◆ **Task objective**
Nothing in the records may change. Print them all again.

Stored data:
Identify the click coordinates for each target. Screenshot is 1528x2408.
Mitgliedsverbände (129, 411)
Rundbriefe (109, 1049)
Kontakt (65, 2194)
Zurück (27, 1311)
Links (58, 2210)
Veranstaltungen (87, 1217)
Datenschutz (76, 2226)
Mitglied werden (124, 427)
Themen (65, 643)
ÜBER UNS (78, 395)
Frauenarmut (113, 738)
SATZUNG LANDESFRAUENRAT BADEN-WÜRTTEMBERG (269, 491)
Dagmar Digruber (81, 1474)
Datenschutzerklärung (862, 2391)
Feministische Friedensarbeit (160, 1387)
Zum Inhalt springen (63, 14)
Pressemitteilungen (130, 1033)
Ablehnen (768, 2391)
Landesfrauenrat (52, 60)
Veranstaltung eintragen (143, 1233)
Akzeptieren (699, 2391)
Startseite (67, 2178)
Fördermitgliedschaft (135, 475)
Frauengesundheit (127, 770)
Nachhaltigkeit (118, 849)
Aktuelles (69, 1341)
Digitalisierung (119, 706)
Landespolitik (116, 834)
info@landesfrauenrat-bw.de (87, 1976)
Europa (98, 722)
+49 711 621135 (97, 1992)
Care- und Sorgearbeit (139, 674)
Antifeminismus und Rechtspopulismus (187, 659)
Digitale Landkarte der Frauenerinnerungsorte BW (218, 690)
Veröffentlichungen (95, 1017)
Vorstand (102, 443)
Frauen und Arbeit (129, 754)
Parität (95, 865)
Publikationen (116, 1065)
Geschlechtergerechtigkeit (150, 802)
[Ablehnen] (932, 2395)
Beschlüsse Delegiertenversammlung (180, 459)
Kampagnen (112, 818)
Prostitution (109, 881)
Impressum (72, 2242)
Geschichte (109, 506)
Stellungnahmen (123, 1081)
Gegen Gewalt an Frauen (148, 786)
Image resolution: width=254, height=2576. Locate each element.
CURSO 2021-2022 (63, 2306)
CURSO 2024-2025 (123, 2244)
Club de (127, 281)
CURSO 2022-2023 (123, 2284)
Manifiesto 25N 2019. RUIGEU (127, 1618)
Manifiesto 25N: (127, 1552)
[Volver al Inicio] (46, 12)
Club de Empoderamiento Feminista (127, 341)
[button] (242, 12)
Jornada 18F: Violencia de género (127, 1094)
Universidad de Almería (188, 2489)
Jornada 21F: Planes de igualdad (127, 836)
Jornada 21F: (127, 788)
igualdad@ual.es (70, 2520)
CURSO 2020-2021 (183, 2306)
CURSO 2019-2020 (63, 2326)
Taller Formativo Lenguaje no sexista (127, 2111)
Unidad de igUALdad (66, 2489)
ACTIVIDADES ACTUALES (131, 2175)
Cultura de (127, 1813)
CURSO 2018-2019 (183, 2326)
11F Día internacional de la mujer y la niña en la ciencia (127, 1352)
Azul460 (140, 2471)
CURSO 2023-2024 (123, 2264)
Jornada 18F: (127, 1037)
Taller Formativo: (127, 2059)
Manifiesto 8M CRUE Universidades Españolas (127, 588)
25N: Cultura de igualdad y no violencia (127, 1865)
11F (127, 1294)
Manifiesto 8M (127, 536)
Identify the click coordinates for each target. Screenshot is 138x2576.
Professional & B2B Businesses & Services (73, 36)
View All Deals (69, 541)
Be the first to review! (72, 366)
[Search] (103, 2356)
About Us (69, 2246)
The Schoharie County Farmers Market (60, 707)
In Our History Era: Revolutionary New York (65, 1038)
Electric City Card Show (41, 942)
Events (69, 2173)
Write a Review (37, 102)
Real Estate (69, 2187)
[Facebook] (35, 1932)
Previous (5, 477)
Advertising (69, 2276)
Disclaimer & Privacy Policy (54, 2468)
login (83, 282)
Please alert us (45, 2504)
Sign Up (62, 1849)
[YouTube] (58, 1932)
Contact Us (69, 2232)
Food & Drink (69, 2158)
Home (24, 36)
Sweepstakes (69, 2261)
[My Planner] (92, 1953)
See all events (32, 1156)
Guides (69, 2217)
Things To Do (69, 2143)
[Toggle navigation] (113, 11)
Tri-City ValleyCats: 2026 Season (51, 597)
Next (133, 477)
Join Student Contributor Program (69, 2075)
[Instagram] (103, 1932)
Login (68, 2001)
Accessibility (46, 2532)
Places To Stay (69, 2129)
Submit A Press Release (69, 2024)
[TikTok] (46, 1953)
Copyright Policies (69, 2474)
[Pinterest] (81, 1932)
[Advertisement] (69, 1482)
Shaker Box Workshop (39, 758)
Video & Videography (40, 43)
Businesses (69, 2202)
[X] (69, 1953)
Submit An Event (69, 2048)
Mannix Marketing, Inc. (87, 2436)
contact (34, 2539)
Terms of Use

◆ **Exercise result**
Identify the click coordinates for each target. Screenshot is 1528x2408.
Mitgliedsverbände (129, 411)
Rundbriefe (109, 1049)
Kontakt (65, 2194)
Zurück (27, 1311)
Links (58, 2210)
Veranstaltungen (87, 1217)
Datenschutz (76, 2226)
Mitglied werden (124, 427)
Themen (65, 643)
ÜBER UNS (78, 395)
Frauenarmut (113, 738)
SATZUNG LANDESFRAUENRAT BADEN-WÜRTTEMBERG (269, 491)
Dagmar Digruber (81, 1474)
Datenschutzerklärung (862, 2391)
Feministische Friedensarbeit (160, 1387)
Zum Inhalt springen (63, 14)
Pressemitteilungen (130, 1033)
Ablehnen (768, 2391)
Landesfrauenrat (52, 60)
Veranstaltung eintragen (143, 1233)
Akzeptieren (699, 2391)
Startseite (67, 2178)
Fördermitgliedschaft (135, 475)
Frauengesundheit (127, 770)
Nachhaltigkeit (118, 849)
Aktuelles (69, 1341)
Digitalisierung (119, 706)
Landespolitik (116, 834)
info@landesfrauenrat-bw.de (87, 1976)
Europa (98, 722)
+49 711 621135 (97, 1992)
Care- und Sorgearbeit (139, 674)
Antifeminismus und Rechtspopulismus (187, 659)
Digitale Landkarte der Frauenerinnerungsorte BW (218, 690)
Veröffentlichungen (95, 1017)
Vorstand (102, 443)
Frauen und Arbeit (129, 754)
Parität (95, 865)
Publikationen (116, 1065)
Geschlechtergerechtigkeit (150, 802)
[Ablehnen] (932, 2395)
Beschlüsse Delegiertenversammlung (180, 459)
Kampagnen (112, 818)
Prostitution (109, 881)
Impressum (72, 2242)
Geschichte (109, 506)
Stellungnahmen (123, 1081)
Gegen Gewalt an Frauen (148, 786)
Image resolution: width=254, height=2576. Locate each element.
CURSO 2021-2022 (63, 2306)
CURSO 2024-2025 (123, 2244)
Club de (127, 281)
CURSO 2022-2023 (123, 2284)
Manifiesto 25N 2019. RUIGEU (127, 1618)
Manifiesto 25N: (127, 1552)
[Volver al Inicio] (46, 12)
Club de Empoderamiento Feminista (127, 341)
[button] (242, 12)
Jornada 18F: Violencia de género (127, 1094)
Universidad de Almería (188, 2489)
Jornada 21F: Planes de igualdad (127, 836)
Jornada 21F: (127, 788)
igualdad@ual.es (70, 2520)
CURSO 2020-2021 (183, 2306)
CURSO 2019-2020 (63, 2326)
Taller Formativo Lenguaje no sexista (127, 2111)
Unidad de igUALdad (66, 2489)
ACTIVIDADES ACTUALES (131, 2175)
Cultura de (127, 1813)
CURSO 2018-2019 (183, 2326)
11F Día internacional de la mujer y la niña en la ciencia (127, 1352)
Azul460 (140, 2471)
CURSO 2023-2024 (123, 2264)
Jornada 18F: (127, 1037)
Taller Formativo: (127, 2059)
Manifiesto 8M CRUE Universidades Españolas (127, 588)
25N: Cultura de igualdad y no violencia (127, 1865)
11F (127, 1294)
Manifiesto 8M (127, 536)
Identify the click coordinates for each target. Screenshot is 138x2576.
Professional & B2B Businesses & Services (73, 36)
View All Deals (69, 541)
Be the first to review! (72, 366)
[Search] (103, 2356)
About Us (69, 2246)
The Schoharie County Farmers Market (60, 707)
In Our History Era: Revolutionary New York (65, 1038)
Electric City Card Show (41, 942)
Events (69, 2173)
Write a Review (37, 102)
Real Estate (69, 2187)
[Facebook] (35, 1932)
Previous (5, 477)
Advertising (69, 2276)
Disclaimer & Privacy Policy (54, 2468)
login (83, 282)
Please alert us (45, 2504)
Sign Up (62, 1849)
[YouTube] (58, 1932)
Contact Us (69, 2232)
Food & Drink (69, 2158)
Home (24, 36)
Sweepstakes (69, 2261)
[My Planner] (92, 1953)
See all events (32, 1156)
Guides (69, 2217)
Things To Do (69, 2143)
[Toggle navigation] (113, 11)
Tri-City ValleyCats: 2026 Season (51, 597)
Next (133, 477)
Join Student Contributor Program (69, 2075)
[Instagram] (103, 1932)
Login (68, 2001)
Accessibility (46, 2532)
Places To Stay (69, 2129)
Submit A Press Release (69, 2024)
[TikTok] (46, 1953)
Copyright Policies (69, 2474)
[Pinterest] (81, 1932)
[Advertisement] (69, 1482)
Shaker Box Workshop (39, 758)
Video & Videography (40, 43)
Businesses (69, 2202)
[X] (69, 1953)
Submit An Event (69, 2048)
Mannix Marketing, Inc. (87, 2436)
contact (34, 2539)
Terms of Use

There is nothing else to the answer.